Beginning with the first line, please return the entries exactly through the line that contains "Open axis settings gear icon", and leave out all later lines.

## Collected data
BEGIN
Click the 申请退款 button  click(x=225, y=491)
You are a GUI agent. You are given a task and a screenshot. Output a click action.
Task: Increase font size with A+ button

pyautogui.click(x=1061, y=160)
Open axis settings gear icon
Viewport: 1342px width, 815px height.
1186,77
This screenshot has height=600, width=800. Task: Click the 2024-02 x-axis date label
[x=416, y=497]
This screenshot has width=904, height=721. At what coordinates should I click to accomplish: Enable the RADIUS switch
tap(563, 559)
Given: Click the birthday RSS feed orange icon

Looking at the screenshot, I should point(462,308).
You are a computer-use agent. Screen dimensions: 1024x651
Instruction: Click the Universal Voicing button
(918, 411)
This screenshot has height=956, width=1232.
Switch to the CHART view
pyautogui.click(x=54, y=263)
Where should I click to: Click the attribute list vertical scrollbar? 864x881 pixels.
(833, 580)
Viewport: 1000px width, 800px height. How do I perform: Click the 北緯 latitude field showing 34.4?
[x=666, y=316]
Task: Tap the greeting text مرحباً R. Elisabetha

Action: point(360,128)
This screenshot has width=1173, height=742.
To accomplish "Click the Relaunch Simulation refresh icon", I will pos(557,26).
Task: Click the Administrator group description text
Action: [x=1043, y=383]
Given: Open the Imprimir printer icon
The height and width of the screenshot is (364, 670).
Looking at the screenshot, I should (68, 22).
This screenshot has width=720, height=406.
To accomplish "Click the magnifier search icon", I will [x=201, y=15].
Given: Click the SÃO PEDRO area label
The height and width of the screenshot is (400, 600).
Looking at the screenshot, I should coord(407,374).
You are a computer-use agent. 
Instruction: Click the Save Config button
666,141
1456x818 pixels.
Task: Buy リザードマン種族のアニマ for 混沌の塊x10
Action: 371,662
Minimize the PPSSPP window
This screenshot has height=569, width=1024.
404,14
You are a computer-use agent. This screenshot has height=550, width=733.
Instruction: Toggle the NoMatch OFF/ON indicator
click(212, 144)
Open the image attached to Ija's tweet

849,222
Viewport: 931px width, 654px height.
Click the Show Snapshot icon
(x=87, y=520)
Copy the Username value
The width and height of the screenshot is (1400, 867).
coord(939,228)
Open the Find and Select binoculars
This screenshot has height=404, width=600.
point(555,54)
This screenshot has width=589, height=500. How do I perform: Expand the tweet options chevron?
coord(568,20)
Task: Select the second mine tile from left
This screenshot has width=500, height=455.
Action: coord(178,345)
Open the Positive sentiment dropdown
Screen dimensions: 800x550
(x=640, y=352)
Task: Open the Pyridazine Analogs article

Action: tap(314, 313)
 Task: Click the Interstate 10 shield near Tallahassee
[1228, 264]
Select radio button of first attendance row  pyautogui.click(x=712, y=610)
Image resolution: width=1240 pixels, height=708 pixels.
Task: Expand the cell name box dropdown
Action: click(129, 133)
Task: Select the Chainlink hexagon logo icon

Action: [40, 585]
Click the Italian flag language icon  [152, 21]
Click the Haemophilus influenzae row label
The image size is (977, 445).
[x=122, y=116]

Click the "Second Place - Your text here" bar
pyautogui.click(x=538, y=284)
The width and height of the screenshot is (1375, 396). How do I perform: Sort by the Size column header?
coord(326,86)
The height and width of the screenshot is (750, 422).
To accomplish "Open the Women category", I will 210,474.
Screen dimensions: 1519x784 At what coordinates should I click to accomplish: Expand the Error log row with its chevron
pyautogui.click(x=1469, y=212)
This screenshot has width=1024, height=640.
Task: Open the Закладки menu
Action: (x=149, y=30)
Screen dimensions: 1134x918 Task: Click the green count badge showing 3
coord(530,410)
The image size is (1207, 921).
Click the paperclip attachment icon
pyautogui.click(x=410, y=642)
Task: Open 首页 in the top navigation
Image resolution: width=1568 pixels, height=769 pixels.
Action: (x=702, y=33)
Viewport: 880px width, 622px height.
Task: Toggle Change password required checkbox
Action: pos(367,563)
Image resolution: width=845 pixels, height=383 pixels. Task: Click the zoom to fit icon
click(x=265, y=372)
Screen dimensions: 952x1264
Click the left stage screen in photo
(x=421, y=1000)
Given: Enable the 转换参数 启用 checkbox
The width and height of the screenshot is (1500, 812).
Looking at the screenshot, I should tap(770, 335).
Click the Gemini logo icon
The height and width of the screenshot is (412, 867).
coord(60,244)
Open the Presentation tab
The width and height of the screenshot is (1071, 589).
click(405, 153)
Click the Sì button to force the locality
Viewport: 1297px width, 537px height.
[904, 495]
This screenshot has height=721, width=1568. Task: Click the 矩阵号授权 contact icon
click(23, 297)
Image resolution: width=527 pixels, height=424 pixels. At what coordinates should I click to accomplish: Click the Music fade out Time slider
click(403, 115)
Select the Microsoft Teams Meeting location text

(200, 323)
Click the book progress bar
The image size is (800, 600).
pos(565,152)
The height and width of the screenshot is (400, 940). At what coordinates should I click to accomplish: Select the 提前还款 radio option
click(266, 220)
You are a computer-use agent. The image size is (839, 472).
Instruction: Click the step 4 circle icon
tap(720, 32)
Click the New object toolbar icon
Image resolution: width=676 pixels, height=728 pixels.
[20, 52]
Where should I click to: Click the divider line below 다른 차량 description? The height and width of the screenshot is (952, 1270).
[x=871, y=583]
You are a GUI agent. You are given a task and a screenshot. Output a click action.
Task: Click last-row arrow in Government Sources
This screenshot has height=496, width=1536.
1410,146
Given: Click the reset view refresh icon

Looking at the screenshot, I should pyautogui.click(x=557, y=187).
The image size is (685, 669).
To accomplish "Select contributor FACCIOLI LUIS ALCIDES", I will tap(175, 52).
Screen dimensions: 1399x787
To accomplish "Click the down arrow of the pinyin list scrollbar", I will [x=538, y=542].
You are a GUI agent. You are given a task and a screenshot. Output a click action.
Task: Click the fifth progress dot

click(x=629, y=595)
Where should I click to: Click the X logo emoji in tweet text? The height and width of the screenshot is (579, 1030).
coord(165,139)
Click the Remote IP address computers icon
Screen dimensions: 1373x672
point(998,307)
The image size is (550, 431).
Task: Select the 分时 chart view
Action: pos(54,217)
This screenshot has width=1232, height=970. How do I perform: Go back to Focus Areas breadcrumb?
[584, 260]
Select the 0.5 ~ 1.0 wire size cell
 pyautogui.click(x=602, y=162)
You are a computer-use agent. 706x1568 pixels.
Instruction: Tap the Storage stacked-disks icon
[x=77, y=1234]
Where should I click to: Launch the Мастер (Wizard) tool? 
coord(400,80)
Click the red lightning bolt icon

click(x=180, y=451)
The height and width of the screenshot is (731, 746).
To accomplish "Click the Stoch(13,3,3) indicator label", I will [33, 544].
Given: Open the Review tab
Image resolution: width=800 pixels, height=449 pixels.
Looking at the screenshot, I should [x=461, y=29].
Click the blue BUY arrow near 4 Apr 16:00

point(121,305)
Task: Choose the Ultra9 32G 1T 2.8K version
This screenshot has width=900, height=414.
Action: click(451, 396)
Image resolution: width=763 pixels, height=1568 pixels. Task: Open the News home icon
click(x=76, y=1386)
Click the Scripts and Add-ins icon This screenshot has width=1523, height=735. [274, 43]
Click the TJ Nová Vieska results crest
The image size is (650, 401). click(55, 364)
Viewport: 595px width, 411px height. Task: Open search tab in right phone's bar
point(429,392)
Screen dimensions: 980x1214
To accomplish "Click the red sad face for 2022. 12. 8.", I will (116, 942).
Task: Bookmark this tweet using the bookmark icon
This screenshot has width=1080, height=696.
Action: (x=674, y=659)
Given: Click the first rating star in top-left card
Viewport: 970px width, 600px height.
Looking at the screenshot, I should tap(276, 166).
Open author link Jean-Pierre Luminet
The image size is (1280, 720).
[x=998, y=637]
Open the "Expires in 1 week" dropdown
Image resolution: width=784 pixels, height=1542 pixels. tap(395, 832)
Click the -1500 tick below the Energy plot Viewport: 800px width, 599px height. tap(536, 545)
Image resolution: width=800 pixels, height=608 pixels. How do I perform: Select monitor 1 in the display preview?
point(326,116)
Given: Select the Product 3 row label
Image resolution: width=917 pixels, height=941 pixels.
END
## Response
Click the 申请退款 button  click(x=225, y=491)
You are a GUI agent. You are given a task and a screenshot. Output a click action.
Task: Increase font size with A+ button

pyautogui.click(x=1061, y=160)
Open axis settings gear icon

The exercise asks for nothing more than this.